… pero tampoco papá
noviembre 22, 2011 § Deja un comentario
Cuando el rigor de la Ley se hace insoportable –cuando con el paso de los días caemos en la cuenta que nunca estaremos a la altura de la inviable demanda de Dios– necesitamos creer en la posibilidad de un consuelo infinito. Dios se revela, entonces, como madre. De ahí a que en verdad sea una madre media, sin embargo, una gran distancia. Dios en realidad no es ni papá ni mamá, sino que se da como papá o mamá… según la necesidad del hombre. Es decir, del lado del hombre Dios es visto de un modo u otro, pero del lado de Dios no podemos decir que Dios sea una cosa u otra. Para la Biblia judía, Dios se encuentra siempre más allá de cualquiera de sus epifanías, pues lo que podamos decir con respecto al modo de ser de Dios depende siempre de la situación del hombre. Así, porque Dios se muestra de un modo u otro siempre en relación con esa situación, Dios, para la existencia judía, nunca acaba de darse por entero. De hecho para un judío, Dios es principalmente Señor, lo cual significa que tanto la luz como la oscuridad, la dicha y la desgracia, frente a las tentaciones maniqueas, son debidas a una y la misma trascendencia. Como si luz y oscuridad, bendición y maldición, fueran los dos lados de una misma moneda… que, en sí misma, todavía está por ver.
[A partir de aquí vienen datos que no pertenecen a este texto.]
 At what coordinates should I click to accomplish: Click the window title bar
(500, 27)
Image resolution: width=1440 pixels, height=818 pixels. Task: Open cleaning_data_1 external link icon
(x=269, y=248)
O, por decirlo con otras palabras, el mundo en su totalidad, incluidas las diferentes visiones de Dios, penden del hilo de la voluntad de Dios. Ninguna de las manifestaciones de Dios resulta pues decisiva para el hombre. Ninguna de las diferentes epifanías resuelve de una vez por todas qué pueda ser Dios. Del lado de Dios nada está decidido aún. Es por esto que, del lado del hombre, la relación con Dios nunca podrá desprenderse de las oscilaciones propias de la Historia, pues cuando en un momento dado necesitamos creer en la bondad infinita de Dios, tarde o temprano encontraremos a faltar la firmeza paternal de un Dios que juzga al hombre. Y, por eso mismo, un judío jamás podrá aceptar lo que un cristiano confiesa abiertamente, a saber, que Dios se da por entero en un Crucificado. Pero es posible que solo la Cruz pueda revelarnos que no hay juicio más definitivo que el de un Dios que, humillado hasta la muerte, perdona lo que ningún hombre puede honestamente perdonar.